Factors of cost, quality, function and material requirements help narrow the field.
Phil Hutchinson | element14 community
The 3D printing process offers electronic engineers a great way to speed up innovation. Early adopters such as the aerospace and defense industries have long used 3D printing for rapid concept modeling, component prototyping and the production of end products, without the constant retooling of manufacturing lines.

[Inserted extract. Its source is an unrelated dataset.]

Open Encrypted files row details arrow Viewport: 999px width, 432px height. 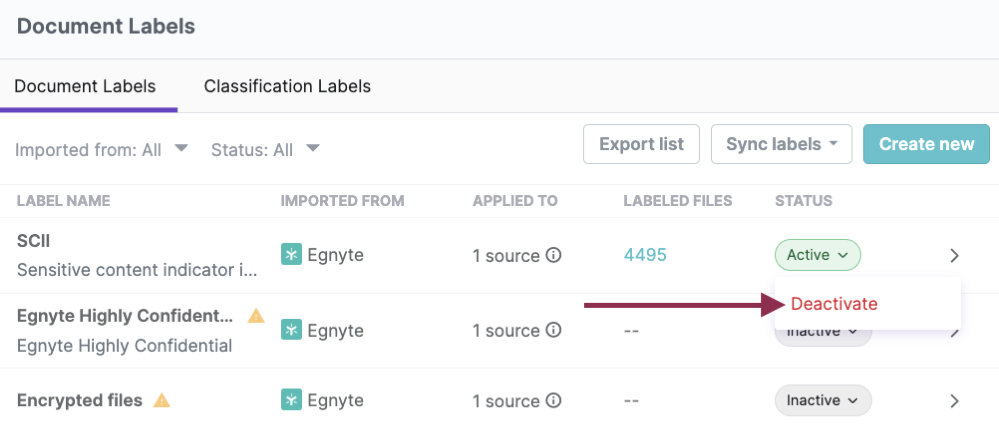954,401
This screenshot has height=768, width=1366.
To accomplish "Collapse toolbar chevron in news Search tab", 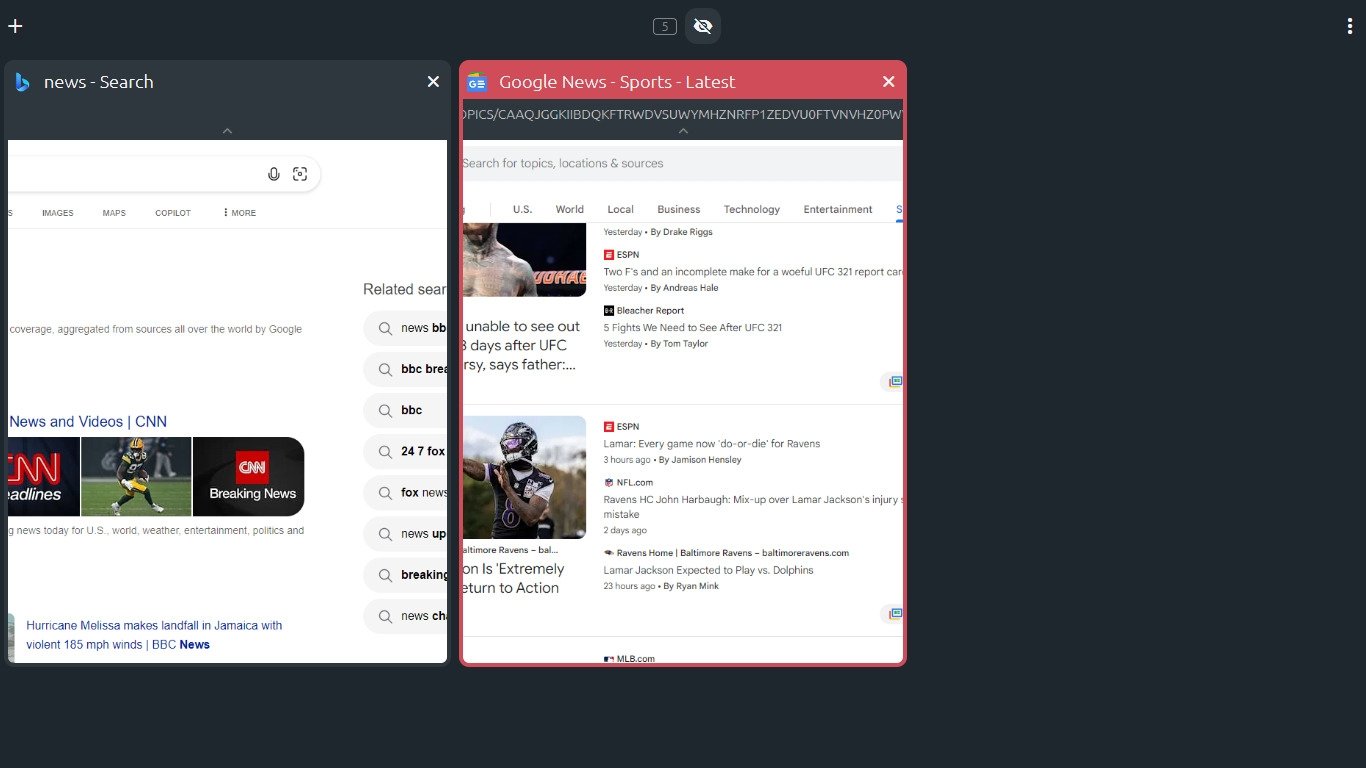I will pyautogui.click(x=227, y=131).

Though the technology has been around for nearly three decades, recent advances have made 3D printers a much more attractive investment. Three-D printers are now more affordable than ever, and some entry-level printers cost below $200. Options have multiplied as the number of 3D printer manufacturers nearly tripled between 2014 to 2018 to about 120 today. In addition, the quality and speed of print have improved, and a wide variety of 3D-printable materials are available. We are also beginning to see the emergence of 3D-printed circuitry. According to an Ernst and Young study, the printing of electronics could lower prototyping time by 63%.
It makes sense for many engineers to utilize a 3D printing service rather than purchasing a 3D printer outright. But regardless of how they engage with 3D printing, engineers should carefully assess costs, quality, functions and material requirements to ensure they use the best 3D printer for their needs.
The first step to choosing the right 3D printer is understanding which kind of 3D printing technology to use. Two of the more prominent types are Fused Filament Fabrication (FFF) – also known as Filament Deposition Manufacturing (FDM) or Molten Polymer Deposition (MPD) – and Stereolithography (SL), which uses laser or Digital Light Processing (DLP) resin printers.
FFF printers use a filament of thermoplastic material fed through a heated moving head that extrudes layer after layer of plastic on a moving base that lowers with each layer deposited. It is the kind of technology most commonly used in desktop 3D printers and consequently, FFF tends to be affordable, easy to use, and relatively speedy.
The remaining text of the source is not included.